Friday, November 15, 2024

'I Went From a Ninety Seven Pound Weakling...'


If you are my age, then you will, inevitably, have encountered an ad similar to the one above while browsing magazines and comics.  This one - from a 1965 'Meccano Magazine' - is fairly restrained.  By the seventies I seem to recall variants featuring tales of skinny geeky guys getting sand kicked in their faces on the beach by musclebound thugs.  After reading Charles Atlas' book, of course, this never happened to them again.  (The clear implication being that it is now them who are doing the sand kicking, an attitude which, I can't help but suspect, has informed society's seemingly ever escalating levels of violence).  These, apparently, stemmed from Atlas' claims that he had originally taken up body building after getting sand kicked in his face by a bully.  Of course, by the time I was reading those ads, Atlas himself was dead, (or Angelo Sicilano, to give him his birth name), having passed away, at the age of eighty, in 1972.  

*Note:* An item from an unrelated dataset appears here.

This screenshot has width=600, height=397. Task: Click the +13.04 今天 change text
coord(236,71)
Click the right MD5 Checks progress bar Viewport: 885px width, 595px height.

I've often wondered how many young British comic readers actually sent off for that booklet.  I never did, despite the prospect of being able to kick sand in the faces of school bullies seeming very tempting to my young self.  But others did, some, like Dave Prowse, with considerable success, so clearly it wasn't all hype.  Even back then, though, I knew that I was too lazy to ever get into body building - all that weight lifting, stretching and the like just seemed too energetic, not to mention time consuming for me.  I'm just a natural born slob.  As it turned out, so were a lot of other people, judging by number of people who, by the eighties and nineties, had turned to steroids rather than weights to get those muscles.  I guess that it was around this time that these ads started to appear less frequently - not only were people looking for easier shortcuts to getting that physique, but for those still interested in traditional approaches, there were new heroes like Arnold Schwarzenegger.   Still, my affection for those ads remain, they are an integral part of my misspent youth reading schlocky magazines and comics.